▸ **Information**:
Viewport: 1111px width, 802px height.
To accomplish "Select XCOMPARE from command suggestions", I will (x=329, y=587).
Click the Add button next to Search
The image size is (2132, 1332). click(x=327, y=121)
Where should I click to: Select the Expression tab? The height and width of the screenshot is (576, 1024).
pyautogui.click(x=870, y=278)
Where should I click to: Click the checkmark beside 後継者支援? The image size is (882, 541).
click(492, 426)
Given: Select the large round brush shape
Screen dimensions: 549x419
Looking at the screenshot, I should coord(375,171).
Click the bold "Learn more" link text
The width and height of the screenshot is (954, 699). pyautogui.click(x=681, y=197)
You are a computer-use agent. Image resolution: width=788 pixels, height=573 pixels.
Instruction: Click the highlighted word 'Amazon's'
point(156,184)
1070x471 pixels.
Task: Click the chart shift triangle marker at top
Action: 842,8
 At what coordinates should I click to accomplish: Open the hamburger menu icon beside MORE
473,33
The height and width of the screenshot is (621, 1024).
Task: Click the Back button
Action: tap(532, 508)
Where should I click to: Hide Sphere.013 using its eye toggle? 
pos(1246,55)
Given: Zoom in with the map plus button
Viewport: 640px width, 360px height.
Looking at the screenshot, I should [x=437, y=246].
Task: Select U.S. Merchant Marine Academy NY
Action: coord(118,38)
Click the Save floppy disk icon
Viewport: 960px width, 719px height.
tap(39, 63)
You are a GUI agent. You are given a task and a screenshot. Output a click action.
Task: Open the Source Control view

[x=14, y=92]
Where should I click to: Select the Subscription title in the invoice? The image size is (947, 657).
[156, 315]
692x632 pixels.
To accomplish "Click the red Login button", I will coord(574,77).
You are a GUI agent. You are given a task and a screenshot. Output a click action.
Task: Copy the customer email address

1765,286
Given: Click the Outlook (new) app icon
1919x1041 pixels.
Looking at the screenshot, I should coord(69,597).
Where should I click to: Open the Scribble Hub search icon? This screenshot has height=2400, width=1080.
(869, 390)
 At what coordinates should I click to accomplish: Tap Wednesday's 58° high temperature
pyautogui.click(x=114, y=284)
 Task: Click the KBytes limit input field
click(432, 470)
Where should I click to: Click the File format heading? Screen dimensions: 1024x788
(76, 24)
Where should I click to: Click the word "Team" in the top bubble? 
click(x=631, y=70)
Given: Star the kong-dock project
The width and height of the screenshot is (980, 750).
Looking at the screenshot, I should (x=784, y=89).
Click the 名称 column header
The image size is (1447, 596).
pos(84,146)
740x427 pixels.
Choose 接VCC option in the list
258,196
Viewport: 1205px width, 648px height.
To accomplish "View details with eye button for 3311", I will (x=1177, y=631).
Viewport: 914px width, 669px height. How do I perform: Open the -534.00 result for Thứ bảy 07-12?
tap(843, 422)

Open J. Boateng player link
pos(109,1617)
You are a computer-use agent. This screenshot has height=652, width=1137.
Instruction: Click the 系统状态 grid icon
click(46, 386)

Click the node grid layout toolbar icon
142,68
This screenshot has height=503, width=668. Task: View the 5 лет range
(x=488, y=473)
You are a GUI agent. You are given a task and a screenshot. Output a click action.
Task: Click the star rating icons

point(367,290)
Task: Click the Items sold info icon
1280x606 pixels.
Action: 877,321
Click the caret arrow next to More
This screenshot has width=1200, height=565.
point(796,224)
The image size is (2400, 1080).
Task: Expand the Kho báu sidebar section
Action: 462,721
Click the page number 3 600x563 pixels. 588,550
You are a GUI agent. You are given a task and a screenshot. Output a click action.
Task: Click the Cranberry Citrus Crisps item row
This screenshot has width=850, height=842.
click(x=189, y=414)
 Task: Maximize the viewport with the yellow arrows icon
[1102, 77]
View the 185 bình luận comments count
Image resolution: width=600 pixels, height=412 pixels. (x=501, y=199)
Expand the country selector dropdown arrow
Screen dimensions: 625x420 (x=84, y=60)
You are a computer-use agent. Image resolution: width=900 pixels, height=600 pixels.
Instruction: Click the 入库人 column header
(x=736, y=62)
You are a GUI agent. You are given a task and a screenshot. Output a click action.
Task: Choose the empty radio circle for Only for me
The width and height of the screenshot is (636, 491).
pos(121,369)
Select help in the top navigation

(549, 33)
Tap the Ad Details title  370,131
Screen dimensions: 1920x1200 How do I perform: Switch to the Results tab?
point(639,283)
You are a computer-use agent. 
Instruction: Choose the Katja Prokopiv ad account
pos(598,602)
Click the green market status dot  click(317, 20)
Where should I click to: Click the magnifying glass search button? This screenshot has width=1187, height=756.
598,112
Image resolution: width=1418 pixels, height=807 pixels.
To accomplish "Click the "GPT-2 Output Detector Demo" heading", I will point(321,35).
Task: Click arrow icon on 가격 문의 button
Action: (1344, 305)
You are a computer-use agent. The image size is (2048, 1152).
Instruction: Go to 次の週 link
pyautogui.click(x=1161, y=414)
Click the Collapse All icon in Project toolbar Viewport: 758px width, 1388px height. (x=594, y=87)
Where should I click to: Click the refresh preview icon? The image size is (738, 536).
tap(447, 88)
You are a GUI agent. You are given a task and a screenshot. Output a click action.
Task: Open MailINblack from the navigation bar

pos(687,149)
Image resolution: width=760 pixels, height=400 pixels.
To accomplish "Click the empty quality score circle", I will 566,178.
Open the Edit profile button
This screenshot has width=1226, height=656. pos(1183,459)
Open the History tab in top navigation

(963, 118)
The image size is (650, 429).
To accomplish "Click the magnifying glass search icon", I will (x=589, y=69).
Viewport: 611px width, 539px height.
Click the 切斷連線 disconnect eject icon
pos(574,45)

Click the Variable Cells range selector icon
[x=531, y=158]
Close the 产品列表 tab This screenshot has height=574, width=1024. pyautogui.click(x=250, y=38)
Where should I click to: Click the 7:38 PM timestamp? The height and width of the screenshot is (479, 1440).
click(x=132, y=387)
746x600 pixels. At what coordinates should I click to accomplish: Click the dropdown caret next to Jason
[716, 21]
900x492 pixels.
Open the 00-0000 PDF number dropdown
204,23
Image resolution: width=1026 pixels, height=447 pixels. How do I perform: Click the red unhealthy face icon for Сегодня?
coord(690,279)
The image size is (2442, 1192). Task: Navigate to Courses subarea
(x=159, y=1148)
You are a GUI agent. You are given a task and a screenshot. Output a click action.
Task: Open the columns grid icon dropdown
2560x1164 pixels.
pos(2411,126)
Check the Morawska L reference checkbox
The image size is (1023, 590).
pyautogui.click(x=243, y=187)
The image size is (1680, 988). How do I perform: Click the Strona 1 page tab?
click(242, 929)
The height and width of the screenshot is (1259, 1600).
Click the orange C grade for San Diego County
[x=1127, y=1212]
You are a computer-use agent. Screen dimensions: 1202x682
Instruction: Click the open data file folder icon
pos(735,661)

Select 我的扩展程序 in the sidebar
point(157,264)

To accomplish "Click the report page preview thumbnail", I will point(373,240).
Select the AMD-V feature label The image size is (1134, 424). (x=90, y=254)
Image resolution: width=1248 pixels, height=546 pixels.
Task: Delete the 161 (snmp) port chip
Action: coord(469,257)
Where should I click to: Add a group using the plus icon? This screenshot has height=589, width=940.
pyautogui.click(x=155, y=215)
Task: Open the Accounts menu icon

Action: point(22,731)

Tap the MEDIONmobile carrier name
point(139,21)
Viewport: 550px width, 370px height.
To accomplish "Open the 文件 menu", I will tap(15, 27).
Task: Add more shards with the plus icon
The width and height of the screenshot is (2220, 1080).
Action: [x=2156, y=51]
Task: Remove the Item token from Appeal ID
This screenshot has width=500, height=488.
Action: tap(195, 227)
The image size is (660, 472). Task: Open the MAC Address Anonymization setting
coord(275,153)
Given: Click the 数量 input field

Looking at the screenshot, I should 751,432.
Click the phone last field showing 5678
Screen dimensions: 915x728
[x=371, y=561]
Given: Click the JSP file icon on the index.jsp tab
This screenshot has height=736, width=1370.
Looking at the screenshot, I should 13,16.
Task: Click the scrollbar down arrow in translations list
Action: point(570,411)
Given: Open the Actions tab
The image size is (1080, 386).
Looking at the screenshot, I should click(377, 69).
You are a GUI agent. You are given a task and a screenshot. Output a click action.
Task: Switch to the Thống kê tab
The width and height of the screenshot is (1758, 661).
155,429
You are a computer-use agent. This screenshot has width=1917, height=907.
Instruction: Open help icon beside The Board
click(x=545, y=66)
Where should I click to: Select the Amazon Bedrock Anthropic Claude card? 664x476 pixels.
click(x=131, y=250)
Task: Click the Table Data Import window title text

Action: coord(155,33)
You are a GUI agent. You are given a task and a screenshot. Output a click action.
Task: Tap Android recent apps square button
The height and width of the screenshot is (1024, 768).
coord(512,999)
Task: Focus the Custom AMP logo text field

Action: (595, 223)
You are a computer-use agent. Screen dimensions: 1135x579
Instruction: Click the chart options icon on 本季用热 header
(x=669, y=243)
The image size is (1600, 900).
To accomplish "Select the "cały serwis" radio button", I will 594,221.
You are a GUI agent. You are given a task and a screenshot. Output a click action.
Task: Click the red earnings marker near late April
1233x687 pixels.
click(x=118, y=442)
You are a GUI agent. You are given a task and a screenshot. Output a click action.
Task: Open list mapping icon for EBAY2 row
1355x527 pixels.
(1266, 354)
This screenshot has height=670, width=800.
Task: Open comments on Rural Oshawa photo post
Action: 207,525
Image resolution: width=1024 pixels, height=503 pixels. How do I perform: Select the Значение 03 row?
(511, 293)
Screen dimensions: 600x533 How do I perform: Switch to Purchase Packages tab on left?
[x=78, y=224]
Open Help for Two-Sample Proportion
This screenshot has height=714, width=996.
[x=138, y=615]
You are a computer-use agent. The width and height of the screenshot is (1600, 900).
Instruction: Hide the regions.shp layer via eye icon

▸ **Task brief**: In the entries above, some lines hold the string "circle". Copy each of them.

▸ **Response to this exercise**:
Task: Choose the empty radio circle for Only for me
To accomplish "Click the empty quality score circle", I will 566,178.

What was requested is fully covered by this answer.